- YOUR GOAL -
Set down, word for word, the part of the passage on Serbian opinion about Bosnia that begins at "Two-thirds of respondents" and ends after "Serbs would win.".

- SELECTED PASSAGE -
Serbians Defiant Over Bosnia
A U.S. government survey of public opinion taken in Serbia before
announcement of the international "take it or leave it"
peace plan for Bosnia revealed considerable support for the defiant
stand of the Serbs of Bosnia. Based on interviews with 1,600 people
in late May and early June, 8 of 10 Serbians said their government
should support the Bosnian Serbs "at all costs," including
the use of military force to help the Bosnian Serbs seize the three
Muslim enclaves in eastern Bosnia.
Ninety percent of the respondents said a lasting peace is impossible
so long as the Muslim-led government continues to hold those enclaves.
Two-thirds of respondents said Bosnian Serbs either should hold
on to the 70 percent of Bosnia they already control, or try to seize
even more Bosnian territory. Only 32 percent of the Serbian respondents
favored giving up some territory for peace.
The same survey showed that 84 percent of Serbians said they could
withstand United Nations sanctions at least through the end of 1994,
and almost as many claimed that Serbia's economic situation had
improved during the past year.
A different survey conducted by the Belgrade weekly Telegraf
showed 45 percent of Serbians confident that Bosnian Serbs can beat
the combined forces of NATO and the Muslim and Croat forces of the
Bosnian government. Only 27 percent doubted the Serbs would win.

- COLLECTED MATERIAL -

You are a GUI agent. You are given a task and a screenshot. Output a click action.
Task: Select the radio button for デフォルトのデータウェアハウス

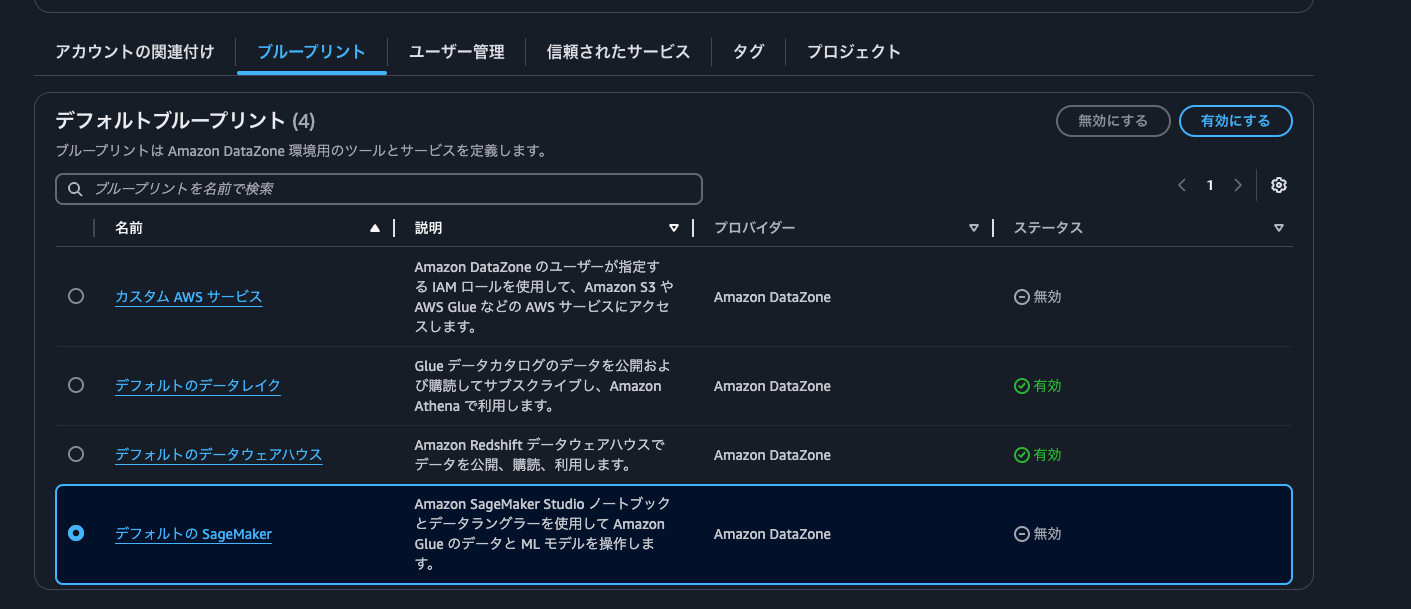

- ANSWER TO THIS TASK -
Two-thirds of respondents said Bosnian Serbs either should hold
on to the 70 percent of Bosnia they already control, or try to seize
even more Bosnian territory. Only 32 percent of the Serbian respondents
favored giving up some territory for peace.
The same survey showed that 84 percent of Serbians said they could
withstand United Nations sanctions at least through the end of 1994,
and almost as many claimed that Serbia's economic situation had
improved during the past year.
A different survey conducted by the Belgrade weekly Telegraf
showed 45 percent of Serbians confident that Bosnian Serbs can beat
the combined forces of NATO and the Muslim and Croat forces of the
Bosnian government. Only 27 percent doubted the Serbs would win.